Gordon Brown's biggest problem lies with the state of the economy. As Andrew Rawnsley put it in last Sunday's Observer, 'The economy was the pillar of his reputation with the public.'
If Brown could turn the economy round, then many of the woes that have afflicted him since last autumn wouldn't look so bad. Easier said than done.
The problem is partly that the credit he got for a robust economy was always based on a con trick. What Brown did as chancellor was follow his Tory predecessor Ken Clarke in aligning Britain economically to the US.
Successive US administrations went along with the strategy pursued by Alan Greenspan, chairman of the Federal Reserve Board (the US central bank), of encouraging the financial markets to expand as fast as possible and drag the economy along behind them.
This worked in the US for a while. Piggybacking on the financial speculation machine delivered respectable economic growth in Britain – but at a price.
The apparent success of the policy was reflected in the City of London's boast of rivalling and then displacing Wall Street as the most important global financial centre.
But this meant an increasing divide between the south east and the rest of the country, plus a deepening gulf between rich and poor, which Brown's means-tested tax credits did nothing to reduce.
Moreover, the growing dependence of the British economy on finance means it is particularly vulnerable if the financial markets fall – which they have now done with a vengeance.
Many commentators now say the worst of this crisis is over. What this really means is that the US state has made it clear that it will spend whatever is necessary to prevent the collapse of the banking system.
The effect, particularly since the Federal Reserve organised the rescue of the Bear Stearns investment bank in March, has been to reassure the financial markets.
The Bank of England, in a more hesitant and confused way, has been trying to do the same thing. An example is the much-touted £50 billion plus scheme to lend government money to banks on the strength of the mortgages they hold.
Mervyn King, the governor of the Bank of England, tried to stick to official free market ideology and initially resisted pressures to bail out banks. But the severity of the crisis has forced him to change course.

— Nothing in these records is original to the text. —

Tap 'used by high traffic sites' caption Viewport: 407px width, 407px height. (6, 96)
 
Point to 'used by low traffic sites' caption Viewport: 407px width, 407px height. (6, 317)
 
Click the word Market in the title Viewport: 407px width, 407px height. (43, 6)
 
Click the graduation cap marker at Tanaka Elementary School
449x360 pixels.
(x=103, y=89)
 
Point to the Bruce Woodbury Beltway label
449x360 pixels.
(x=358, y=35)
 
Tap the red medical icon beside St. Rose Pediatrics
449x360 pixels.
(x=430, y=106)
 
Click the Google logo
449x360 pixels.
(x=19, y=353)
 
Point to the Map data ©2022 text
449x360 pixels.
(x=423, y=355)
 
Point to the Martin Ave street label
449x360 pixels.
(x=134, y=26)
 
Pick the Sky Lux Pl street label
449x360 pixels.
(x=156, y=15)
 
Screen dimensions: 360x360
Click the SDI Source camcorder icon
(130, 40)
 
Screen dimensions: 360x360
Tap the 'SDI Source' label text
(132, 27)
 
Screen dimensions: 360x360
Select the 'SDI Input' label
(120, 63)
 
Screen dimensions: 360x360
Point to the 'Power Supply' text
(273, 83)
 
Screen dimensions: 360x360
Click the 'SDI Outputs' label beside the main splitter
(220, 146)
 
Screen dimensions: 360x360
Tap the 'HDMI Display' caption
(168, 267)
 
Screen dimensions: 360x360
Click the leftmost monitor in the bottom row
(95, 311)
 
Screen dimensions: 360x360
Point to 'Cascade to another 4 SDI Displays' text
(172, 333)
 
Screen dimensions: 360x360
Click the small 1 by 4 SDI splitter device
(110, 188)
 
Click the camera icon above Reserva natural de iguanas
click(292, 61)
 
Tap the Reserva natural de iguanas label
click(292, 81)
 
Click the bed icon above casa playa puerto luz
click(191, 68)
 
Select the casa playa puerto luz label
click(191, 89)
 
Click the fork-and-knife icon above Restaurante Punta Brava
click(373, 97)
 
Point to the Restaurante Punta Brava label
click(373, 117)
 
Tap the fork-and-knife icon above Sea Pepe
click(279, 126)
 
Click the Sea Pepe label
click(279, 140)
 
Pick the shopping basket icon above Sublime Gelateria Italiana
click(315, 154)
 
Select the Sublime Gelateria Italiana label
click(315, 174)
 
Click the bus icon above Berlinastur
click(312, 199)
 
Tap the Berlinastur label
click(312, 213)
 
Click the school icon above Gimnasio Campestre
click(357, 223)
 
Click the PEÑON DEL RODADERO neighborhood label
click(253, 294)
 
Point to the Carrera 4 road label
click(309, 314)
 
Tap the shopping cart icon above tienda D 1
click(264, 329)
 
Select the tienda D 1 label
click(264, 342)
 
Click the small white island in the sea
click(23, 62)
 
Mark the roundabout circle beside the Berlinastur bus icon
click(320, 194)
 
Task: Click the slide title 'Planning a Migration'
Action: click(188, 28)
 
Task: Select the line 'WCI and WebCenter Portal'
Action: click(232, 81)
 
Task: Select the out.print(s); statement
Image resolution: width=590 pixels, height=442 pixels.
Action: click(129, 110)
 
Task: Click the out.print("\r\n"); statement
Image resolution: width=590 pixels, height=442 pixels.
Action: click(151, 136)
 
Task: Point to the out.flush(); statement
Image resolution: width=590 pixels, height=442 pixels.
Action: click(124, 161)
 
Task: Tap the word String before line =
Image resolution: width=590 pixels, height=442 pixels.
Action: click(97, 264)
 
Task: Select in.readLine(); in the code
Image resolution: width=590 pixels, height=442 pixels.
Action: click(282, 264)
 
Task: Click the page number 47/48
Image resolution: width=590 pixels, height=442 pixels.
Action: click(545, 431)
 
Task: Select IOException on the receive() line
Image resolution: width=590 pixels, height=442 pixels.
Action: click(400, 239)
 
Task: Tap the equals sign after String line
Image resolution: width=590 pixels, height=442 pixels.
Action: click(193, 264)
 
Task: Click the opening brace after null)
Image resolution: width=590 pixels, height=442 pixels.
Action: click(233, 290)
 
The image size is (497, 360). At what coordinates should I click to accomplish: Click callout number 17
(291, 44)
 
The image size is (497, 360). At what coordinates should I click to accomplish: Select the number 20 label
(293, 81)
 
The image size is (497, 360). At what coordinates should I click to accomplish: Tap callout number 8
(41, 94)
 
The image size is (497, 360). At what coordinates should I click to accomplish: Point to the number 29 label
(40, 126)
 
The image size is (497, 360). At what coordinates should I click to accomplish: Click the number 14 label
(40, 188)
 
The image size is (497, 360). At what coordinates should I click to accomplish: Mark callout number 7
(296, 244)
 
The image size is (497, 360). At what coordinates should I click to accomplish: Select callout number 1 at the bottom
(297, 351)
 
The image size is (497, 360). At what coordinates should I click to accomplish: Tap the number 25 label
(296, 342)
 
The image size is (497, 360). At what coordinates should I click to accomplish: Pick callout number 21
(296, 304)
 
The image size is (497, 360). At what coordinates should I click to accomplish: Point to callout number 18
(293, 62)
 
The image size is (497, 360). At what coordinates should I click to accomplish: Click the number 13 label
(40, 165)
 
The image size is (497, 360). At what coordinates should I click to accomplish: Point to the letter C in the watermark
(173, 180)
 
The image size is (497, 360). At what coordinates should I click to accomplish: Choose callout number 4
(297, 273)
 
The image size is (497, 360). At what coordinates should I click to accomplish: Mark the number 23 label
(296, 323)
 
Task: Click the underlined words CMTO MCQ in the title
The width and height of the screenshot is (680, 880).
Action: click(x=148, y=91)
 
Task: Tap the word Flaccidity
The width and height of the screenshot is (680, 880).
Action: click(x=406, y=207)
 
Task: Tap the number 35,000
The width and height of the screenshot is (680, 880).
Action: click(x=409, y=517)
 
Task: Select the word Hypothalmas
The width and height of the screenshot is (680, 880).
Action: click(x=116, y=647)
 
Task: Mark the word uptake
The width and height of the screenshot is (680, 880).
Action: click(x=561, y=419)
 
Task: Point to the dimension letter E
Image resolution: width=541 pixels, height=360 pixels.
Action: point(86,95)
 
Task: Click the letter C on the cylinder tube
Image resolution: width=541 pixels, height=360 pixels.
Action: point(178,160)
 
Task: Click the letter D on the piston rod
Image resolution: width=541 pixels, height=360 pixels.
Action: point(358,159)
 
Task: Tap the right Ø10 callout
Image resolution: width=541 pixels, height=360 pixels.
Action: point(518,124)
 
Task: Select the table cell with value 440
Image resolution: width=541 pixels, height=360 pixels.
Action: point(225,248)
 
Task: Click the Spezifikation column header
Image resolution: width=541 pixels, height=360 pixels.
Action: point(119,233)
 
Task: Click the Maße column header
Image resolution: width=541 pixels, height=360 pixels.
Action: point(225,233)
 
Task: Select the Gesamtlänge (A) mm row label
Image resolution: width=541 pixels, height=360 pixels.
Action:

But state rescues of the banking system don't mean the crisis is over. In all probability, it has only just begun. Financial Times columnist Wolfgang Münchau says it won't be as severe as the Great Depression of the 1930s 'but it might last longer'.
So far it has been the financial system that has been in trouble. How much damage will this cause to the 'real' economy, where goods and services are produced and distributed?
The most important links are provided by the banks and the housing market. The banks have lost vast amounts in bad loans and so are cutting back on lending. This will reduce both investment and consumer spending.
House prices are falling on both sides of the Atlantic. During the boom households borrowed and spent money on the strength of rising house prices.
Now the process is going into reverse as consumers, feeling poorer because the value of their homes has fallen and because of rising inflation, are cutting down on what they spend.
In the US the debate among economists is about how severe the recession will be, not whether it will happen. The same forces are already at work slowing the economy down here in Britain.
Brown and King will find it harder to throw money at the economy than their US counterparts. The government is already under fire from the right for spending and taxing too much.
And the fact that the rate of inflation is rising to levels not seen for two decades is making the Bank of England reluctant to cut interest rates sharply. The economy isn't going to come to Gordon Brown's rescue.